Händels Bühnenwerke haben in der Komischen Oper eine besondere Tradition, die noch auf die Zeit von Harry Kupfer zurückgeht, der dort Opern wie „Giustino“ mit dem Countertenor Jochen Kowalski inszenierte. Nun plant man dort wieder, mehrere Händel-Stücke zu spielen. Den Startschuss in dieser Spielzeit bildet sein Oratorium „Jephtha“, das am Sonntag konzertanter Form unter Christian Curnyn mit einer exzellenten Solistenriege aufgeführt wurde.
„Jephtha“ ist das letzte Oratorium, das Händel zu Papier brachte, und eines seiner bedeutendsten Bühnenwerke. Er komponierte es acht Jahre vor seinem Tod während seiner fortschreitenden Erblindung, 1752 wurde es in seiner langjährigen Wahlheimat London uraufgeführt. In dem Stück geht es um den biblischen Jephtha, der Gott verspricht, dass er im Falle des Sieges seiner Israeliten im Krieg gegen die Ammoniter das Erste, was ihm aus seinem Haus entgegenkommt, als Opfer darbringen wird. Es ist seine Tochter Iphis.
Jephtha ist am Boden zerstört und weiß nicht, was er tun soll. Seine Frau Storgè versucht ihn zu trösten, aber nichts scheint ihm helfen zu können. Währenddessen betet Iphis zu Gott, dass er ihr Leben retten möge. Als Iphis aus dem Haus kommt, um ihren Vater zu begrüßen, ist Jephtha zutiefst verzweifelt, kann aber sein Versprechen nicht brechen. Iphis ist bereit, als Opfer zu sterben, aber es geschieht ein Wunder: Ein Engel erscheint und verkündet, dass Gott ihr Leben verschont, sie muss allerdings jungfräulich bleiben und darf ihren Geliebten Hamor nicht ehelichen. Jephtha und seine Familie sind dennoch erleichtert und singen ein Loblied auf Gott.
Der britische Dirigent Christin Curnyn bewies sich als Barock-Spezialist
Der britsche Barock-Spezialist Curnyn brachte Händels Partitur gekonnt zum Klingen. Mit kernigem Ton und tänzerischen Schwung ließ er das Orchester der Komischen Oper aufspielen, ohne ihm rasende Tempi abzufordern oder Akzente zu übertreiben, auch die Chorsänger überzeugten durch Präzision und transparenten Klang in den polyphonen Passagen. Das hohe Niveau setzte sich bei den Solisten fort, hier begeisterte neben dem exzellenten britschen Tenor Andrew Staples, der mit seinem höhensicheren Tenor farbenreich und dynamisch differenziert gestaltete, vor allem der amerikanische Countertenor Key´mon W. Murrah in der Rolle des Hamor. Über alle Register hinweg sang er mit einer wunderbar weichen und geschmeidigen Stimme, auch in den höchsten Höhen, bisweilen glaubte man wahrlich eine Altistin zu hören.

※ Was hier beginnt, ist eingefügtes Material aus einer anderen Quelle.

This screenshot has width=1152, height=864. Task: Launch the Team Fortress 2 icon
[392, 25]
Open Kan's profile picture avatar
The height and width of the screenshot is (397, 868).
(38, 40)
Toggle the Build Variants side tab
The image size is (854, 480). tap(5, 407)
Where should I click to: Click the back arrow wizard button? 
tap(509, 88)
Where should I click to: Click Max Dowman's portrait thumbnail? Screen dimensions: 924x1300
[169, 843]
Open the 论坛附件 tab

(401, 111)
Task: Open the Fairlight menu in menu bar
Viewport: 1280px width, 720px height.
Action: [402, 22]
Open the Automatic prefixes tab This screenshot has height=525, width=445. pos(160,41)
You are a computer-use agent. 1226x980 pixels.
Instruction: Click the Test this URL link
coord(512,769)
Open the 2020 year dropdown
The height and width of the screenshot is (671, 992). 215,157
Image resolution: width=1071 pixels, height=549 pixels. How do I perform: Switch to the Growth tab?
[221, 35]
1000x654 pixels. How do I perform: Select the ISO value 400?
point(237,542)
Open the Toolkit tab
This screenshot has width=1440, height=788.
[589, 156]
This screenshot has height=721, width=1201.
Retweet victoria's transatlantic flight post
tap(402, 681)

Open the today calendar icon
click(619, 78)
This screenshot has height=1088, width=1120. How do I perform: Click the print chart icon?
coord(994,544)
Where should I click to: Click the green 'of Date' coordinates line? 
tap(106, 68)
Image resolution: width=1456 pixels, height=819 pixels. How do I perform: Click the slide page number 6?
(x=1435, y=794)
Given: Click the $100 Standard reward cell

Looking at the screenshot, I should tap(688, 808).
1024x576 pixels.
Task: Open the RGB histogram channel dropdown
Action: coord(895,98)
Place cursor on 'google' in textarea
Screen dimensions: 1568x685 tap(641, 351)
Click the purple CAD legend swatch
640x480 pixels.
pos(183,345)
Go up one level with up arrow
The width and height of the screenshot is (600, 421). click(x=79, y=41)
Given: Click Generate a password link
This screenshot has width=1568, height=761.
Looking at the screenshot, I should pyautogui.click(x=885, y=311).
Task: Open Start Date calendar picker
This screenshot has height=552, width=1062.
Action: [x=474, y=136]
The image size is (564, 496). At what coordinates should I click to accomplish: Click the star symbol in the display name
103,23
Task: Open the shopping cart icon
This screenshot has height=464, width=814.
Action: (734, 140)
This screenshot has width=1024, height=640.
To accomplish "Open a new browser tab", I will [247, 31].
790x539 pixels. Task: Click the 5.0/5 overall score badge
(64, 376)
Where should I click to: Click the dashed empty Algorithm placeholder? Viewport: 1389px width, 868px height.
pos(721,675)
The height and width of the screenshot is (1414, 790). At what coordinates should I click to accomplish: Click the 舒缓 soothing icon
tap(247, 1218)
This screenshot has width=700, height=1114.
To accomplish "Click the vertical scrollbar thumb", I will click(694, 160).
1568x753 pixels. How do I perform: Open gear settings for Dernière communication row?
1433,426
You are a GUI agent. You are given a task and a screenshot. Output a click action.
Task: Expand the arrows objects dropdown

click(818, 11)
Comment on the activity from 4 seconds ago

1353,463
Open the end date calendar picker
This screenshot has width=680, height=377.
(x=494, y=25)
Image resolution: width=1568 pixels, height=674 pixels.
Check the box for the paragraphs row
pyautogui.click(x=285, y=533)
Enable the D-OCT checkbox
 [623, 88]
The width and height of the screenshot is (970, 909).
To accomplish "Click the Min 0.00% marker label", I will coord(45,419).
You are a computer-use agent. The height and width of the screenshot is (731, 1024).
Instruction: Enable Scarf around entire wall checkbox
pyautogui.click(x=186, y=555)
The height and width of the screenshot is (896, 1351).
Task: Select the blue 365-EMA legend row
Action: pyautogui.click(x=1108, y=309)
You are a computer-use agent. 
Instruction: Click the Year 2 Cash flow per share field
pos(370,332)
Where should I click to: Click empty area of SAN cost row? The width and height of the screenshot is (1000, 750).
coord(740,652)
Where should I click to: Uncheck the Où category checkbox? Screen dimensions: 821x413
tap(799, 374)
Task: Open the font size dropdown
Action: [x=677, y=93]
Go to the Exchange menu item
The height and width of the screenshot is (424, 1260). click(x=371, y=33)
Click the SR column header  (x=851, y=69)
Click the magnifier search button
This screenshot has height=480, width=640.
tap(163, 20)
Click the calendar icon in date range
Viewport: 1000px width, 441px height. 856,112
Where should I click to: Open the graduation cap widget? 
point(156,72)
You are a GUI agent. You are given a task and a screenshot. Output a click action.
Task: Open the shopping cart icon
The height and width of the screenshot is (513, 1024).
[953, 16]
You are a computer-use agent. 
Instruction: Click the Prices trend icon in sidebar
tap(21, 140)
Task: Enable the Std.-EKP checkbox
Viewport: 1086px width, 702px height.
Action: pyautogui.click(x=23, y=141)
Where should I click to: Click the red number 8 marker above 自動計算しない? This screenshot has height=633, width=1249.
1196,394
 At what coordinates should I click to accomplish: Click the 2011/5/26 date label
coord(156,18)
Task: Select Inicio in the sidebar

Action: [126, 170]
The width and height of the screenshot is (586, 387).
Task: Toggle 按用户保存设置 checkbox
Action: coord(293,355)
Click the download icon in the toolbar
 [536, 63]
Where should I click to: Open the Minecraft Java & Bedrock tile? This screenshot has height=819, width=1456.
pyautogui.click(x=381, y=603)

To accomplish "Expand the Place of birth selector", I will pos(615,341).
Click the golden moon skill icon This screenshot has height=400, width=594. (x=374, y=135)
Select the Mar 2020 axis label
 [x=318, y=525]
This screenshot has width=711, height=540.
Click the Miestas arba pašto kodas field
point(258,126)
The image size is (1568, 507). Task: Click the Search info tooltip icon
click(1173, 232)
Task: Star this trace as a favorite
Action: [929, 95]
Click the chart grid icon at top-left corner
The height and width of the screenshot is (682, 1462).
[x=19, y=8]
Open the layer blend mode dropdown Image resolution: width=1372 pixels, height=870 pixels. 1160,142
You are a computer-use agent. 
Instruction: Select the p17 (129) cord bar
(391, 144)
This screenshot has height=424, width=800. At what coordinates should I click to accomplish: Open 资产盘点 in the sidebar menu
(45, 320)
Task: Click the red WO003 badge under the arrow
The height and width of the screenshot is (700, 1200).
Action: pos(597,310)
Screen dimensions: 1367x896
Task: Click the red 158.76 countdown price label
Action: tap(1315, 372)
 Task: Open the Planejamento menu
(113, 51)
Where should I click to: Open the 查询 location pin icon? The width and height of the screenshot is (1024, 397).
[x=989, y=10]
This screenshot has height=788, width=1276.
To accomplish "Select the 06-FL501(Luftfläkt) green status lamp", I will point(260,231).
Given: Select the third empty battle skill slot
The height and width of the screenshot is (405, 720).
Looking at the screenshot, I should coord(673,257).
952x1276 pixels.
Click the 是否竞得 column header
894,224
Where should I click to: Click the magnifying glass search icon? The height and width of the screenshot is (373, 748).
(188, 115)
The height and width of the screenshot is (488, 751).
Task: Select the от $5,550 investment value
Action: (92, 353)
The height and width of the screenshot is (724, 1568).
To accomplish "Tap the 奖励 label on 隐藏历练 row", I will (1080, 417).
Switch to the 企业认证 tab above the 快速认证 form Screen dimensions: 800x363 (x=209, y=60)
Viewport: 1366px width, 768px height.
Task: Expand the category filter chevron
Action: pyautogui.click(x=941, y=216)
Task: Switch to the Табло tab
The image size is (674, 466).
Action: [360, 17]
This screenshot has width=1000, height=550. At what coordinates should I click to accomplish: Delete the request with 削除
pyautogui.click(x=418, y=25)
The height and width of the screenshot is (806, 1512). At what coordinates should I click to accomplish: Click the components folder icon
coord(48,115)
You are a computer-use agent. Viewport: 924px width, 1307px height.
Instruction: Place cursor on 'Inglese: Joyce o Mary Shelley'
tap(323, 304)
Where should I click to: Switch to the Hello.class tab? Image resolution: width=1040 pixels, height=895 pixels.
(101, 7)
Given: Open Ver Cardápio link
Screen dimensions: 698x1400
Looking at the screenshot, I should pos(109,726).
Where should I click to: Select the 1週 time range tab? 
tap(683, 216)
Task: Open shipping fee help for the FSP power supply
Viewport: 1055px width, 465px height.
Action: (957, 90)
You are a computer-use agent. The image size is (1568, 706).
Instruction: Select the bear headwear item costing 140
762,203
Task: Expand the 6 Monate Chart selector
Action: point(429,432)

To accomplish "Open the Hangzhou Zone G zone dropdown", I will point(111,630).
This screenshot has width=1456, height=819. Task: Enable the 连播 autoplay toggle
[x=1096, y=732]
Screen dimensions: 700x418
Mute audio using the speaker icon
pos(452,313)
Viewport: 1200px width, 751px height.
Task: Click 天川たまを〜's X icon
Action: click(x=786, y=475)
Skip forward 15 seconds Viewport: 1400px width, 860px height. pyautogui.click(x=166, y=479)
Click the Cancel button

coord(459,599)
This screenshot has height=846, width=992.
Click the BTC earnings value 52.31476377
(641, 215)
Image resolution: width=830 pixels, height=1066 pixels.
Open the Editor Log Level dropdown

Auch Lexi Hutton überzeugte als Iphis mit ihrem hell strahlenden Sopran, und ihre Mezzo-Kollegin Ezgi Kutlu als Storgè zeigte neben schönem warmem Farben in der Mittellage auch dramatische Qualitäten. Die besonderen Publikumslieblinge an diesem Abend waren allerdings zwei Kinder: der 15-jährige Pablo Brandes, der mit guter Artikulation und gedächtnissicher als Erzähler auftrat, sowie ein Sopran aus dem Tölzer Knabenchor, der wunderbar beseelt den Part des Engels sang. Die beiden Nachwuchskünstler erhielten zurecht Sonderapplaus vom Publikum im nahezu ausverkauften Saal. nach dieser eindrucksvollen Aufführung, bei der man sich zwei Fragen stellte: Warum wurde dieses wunderbare Stück nur einmal gespielt und warum nicht szenisch?